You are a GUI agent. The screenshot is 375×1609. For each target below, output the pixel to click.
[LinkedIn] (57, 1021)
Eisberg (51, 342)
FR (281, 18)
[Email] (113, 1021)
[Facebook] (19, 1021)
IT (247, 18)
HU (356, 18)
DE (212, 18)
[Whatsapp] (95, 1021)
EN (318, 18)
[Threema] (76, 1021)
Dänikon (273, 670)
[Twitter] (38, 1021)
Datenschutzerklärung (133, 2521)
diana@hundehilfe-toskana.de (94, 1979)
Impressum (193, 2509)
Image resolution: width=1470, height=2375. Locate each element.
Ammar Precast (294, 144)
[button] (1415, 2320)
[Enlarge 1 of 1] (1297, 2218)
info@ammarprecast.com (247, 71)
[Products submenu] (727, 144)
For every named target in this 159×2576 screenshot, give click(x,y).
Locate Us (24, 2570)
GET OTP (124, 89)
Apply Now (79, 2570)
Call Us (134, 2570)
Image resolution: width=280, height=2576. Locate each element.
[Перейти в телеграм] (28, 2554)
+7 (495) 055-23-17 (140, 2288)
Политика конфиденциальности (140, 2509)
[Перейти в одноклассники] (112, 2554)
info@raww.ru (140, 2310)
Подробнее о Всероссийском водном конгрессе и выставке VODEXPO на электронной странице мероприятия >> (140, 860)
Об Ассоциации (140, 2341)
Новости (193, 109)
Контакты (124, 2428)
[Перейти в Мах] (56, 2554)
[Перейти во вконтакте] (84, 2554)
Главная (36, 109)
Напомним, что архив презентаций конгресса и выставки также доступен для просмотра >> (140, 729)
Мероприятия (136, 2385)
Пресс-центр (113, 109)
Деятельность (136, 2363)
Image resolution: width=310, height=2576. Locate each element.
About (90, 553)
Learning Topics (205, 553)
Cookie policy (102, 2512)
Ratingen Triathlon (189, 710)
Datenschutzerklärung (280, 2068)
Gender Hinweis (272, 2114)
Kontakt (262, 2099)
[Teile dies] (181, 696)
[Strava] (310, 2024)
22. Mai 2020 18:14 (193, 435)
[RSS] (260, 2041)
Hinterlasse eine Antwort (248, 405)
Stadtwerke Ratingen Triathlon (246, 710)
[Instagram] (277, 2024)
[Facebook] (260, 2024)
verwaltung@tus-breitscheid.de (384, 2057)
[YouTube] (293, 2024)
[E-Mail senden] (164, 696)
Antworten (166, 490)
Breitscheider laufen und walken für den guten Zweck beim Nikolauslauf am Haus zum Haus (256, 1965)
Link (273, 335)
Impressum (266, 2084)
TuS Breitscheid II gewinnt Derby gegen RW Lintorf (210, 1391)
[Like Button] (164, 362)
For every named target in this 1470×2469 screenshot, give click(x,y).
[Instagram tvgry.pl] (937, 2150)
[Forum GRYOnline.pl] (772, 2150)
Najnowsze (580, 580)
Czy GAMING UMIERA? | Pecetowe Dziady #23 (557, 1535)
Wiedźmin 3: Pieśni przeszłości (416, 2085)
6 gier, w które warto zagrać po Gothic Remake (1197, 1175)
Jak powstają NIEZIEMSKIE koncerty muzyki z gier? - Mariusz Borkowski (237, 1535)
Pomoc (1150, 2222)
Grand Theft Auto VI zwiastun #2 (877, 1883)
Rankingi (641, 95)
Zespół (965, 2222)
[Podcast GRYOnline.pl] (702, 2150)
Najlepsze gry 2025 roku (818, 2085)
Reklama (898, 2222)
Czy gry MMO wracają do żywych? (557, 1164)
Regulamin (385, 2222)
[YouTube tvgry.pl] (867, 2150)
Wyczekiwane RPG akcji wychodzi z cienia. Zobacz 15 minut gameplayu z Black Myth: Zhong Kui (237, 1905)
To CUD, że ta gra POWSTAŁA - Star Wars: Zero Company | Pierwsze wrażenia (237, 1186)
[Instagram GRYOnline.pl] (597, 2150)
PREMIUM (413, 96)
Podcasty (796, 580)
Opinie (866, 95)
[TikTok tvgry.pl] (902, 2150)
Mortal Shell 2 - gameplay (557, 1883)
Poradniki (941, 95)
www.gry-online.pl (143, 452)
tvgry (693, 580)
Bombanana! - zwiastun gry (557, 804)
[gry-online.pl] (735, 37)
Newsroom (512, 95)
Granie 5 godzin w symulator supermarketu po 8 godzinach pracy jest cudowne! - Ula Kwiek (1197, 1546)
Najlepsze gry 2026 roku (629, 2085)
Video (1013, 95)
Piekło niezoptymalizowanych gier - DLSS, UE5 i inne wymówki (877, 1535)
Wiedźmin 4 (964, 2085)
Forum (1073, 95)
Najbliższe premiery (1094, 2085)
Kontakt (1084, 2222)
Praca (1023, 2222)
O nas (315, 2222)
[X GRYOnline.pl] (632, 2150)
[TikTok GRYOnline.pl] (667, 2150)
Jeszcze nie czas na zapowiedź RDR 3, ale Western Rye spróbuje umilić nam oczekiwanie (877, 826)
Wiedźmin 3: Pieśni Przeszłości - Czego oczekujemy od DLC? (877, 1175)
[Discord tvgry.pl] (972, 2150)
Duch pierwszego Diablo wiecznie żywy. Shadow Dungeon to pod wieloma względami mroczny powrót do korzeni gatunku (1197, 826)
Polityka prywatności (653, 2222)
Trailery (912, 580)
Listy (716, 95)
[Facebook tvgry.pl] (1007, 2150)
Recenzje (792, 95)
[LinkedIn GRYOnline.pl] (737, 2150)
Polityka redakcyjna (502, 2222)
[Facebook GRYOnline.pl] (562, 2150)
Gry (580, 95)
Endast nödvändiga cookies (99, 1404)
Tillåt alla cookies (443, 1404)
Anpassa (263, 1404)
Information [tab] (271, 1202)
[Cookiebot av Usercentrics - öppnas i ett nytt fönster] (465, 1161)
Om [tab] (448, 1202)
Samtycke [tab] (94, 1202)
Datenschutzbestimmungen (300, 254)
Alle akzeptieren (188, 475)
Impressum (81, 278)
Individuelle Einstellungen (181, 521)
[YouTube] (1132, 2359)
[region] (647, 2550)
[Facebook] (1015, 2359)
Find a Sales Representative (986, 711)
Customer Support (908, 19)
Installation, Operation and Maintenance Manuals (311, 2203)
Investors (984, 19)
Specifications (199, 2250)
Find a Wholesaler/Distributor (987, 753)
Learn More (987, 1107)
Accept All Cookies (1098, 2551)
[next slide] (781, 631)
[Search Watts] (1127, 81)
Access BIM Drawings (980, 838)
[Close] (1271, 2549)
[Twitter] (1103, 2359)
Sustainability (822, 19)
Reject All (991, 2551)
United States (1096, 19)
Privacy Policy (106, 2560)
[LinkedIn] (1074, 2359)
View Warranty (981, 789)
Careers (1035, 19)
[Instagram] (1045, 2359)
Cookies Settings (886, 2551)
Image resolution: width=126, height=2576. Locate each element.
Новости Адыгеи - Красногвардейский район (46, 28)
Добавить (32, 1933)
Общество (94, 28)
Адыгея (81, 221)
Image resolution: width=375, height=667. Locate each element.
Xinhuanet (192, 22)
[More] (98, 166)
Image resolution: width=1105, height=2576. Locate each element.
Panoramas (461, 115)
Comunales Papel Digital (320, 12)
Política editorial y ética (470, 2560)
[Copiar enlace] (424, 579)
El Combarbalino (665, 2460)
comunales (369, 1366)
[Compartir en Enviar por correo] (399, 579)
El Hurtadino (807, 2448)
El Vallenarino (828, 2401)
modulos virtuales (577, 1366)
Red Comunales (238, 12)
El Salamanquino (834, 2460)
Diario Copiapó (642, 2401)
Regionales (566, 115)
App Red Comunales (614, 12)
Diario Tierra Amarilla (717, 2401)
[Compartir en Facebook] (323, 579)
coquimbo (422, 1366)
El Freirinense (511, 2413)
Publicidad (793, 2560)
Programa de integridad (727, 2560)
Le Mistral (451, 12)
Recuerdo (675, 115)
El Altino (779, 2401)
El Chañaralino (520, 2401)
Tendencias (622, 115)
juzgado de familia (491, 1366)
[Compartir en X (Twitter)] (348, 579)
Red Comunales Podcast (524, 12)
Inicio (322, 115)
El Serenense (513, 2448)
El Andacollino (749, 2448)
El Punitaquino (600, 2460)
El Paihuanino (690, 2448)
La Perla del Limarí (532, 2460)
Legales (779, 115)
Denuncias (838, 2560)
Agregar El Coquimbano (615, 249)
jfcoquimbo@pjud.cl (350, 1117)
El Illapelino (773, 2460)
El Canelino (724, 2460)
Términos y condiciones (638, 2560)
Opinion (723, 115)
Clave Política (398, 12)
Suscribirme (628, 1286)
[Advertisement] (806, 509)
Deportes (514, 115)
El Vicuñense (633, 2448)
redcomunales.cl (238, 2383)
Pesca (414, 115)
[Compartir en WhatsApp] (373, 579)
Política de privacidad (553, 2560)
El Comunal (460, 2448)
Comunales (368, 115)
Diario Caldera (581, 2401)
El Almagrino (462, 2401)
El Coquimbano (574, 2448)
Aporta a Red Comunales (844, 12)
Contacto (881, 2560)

PROBLEM: Output the lines above between the one holding "Cookie policy (102, 2512)" and the one holding "Najnowsze (580, 580)", inclusive, with nothing before or after them.

REPLY TO THE EXERCISE:
Cookie policy (102, 2512)
Ratingen Triathlon (189, 710)
Datenschutzerklärung (280, 2068)
Gender Hinweis (272, 2114)
Kontakt (262, 2099)
[Teile dies] (181, 696)
[Strava] (310, 2024)
22. Mai 2020 18:14 (193, 435)
[RSS] (260, 2041)
Hinterlasse eine Antwort (248, 405)
Stadtwerke Ratingen Triathlon (246, 710)
[Instagram] (277, 2024)
[Facebook] (260, 2024)
verwaltung@tus-breitscheid.de (384, 2057)
[YouTube] (293, 2024)
[E-Mail senden] (164, 696)
Antworten (166, 490)
Breitscheider laufen und walken für den guten Zweck beim Nikolauslauf am Haus zum Haus (256, 1965)
Link (273, 335)
Impressum (266, 2084)
TuS Breitscheid II gewinnt Derby gegen RW Lintorf (210, 1391)
[Like Button] (164, 362)
For every named target in this 1470×2469 screenshot, give click(x,y).
[Instagram tvgry.pl] (937, 2150)
[Forum GRYOnline.pl] (772, 2150)
Najnowsze (580, 580)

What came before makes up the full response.